Paravion Press: Book-Length Postcards?
[image 1]
Paravion Press “started with us simply sewing books in the back room of our bookshop in Santorini, Greece,” Craig Walzer, the company’s New York contact, tells us. “A wealthy lady who works in the business of books came into the shop one day and asked us what we planned to publish next. We said we wanted to do a series of literary postcards capturing the world’s great cities. The lady loved what she saw and told us that if we came to New York she’d fund a large-scale run of books, as long as we created a New York Series to inaugurate ‘The Cities.’ We said yes, please. So I packed my suitcase, moved to New York, and we designed the three New York editions. Then the woman wavered and vacillated and didn’t return our calls and in the end she simply didn’t pull through. But we had good books in our hands ready to print so we scraped together the cash and funded the printing ourselves. In the end I suppose we have to thank the lady for pulling us to New York, even if she did kinda screw us over.” Two of the three New York books they created are Brooklyn-focused: “Crossing Brooklyn Ferry” and “Boredom.” “We didn’t set out for two Brooklyn stories,” Walzer continues, “but it seems like the literary odds were rigged to push our focus to the east.

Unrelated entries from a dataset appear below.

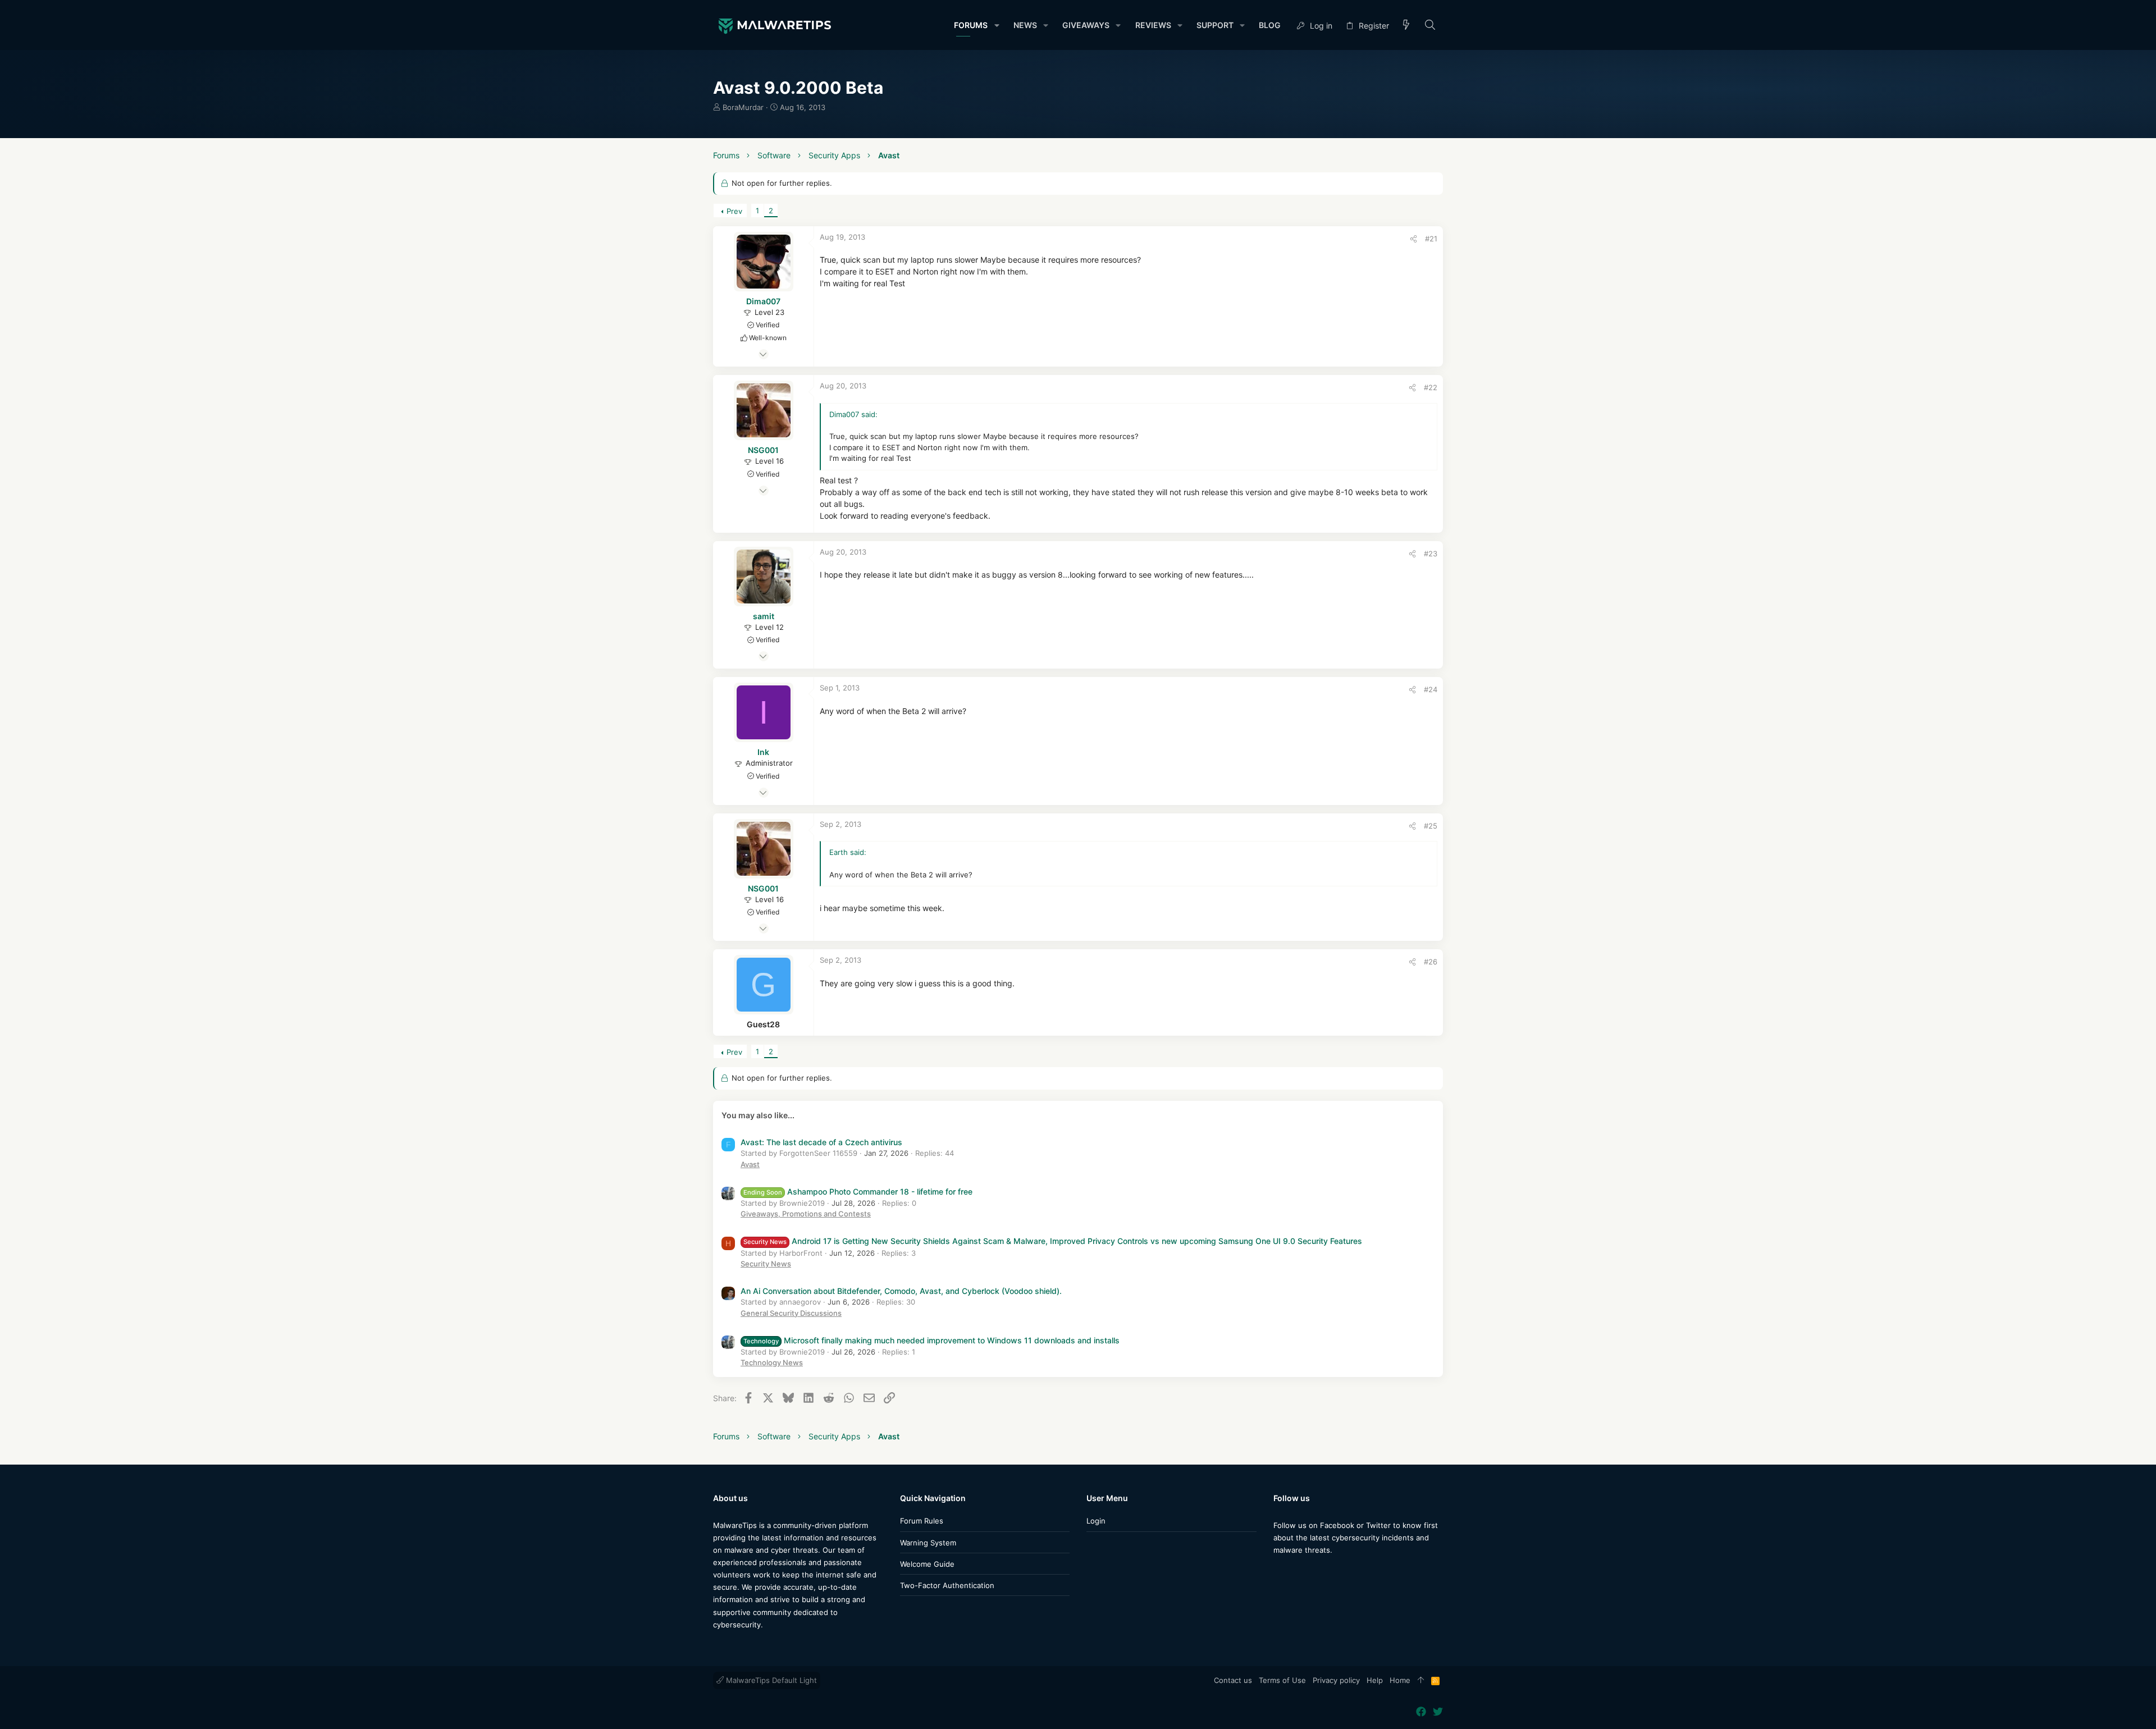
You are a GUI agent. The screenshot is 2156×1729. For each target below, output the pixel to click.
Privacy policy (1336, 1680)
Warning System (928, 1542)
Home (1400, 1680)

First off, I was sleeping on my brother’s couch in Williamsburg when we were sifting through potentials. But come on, you can’t read New York without Whitman, and Whitman is Brooklyn, so that was a shoo-in. And then [Maxim] Gorky’s wry and twisted essay on Coney Island charmingly complemented Whitman’s transcendent tone. Two stories set on the docks, very human-eye-views. Brooklyn’s good like that.”